:: DIRECTIONS FOR THIS TASK ::
Would you please output the lines from the one holding "The image size is (773, 429)." to the end of the entries, exactly and with no others?

Saved data entries:
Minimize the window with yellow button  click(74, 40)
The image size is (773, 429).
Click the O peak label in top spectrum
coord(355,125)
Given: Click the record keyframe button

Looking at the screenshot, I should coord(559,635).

:: TASK RESPONSE ::
The image size is (773, 429).
Click the O peak label in top spectrum
coord(355,125)
Given: Click the record keyframe button

Looking at the screenshot, I should coord(559,635).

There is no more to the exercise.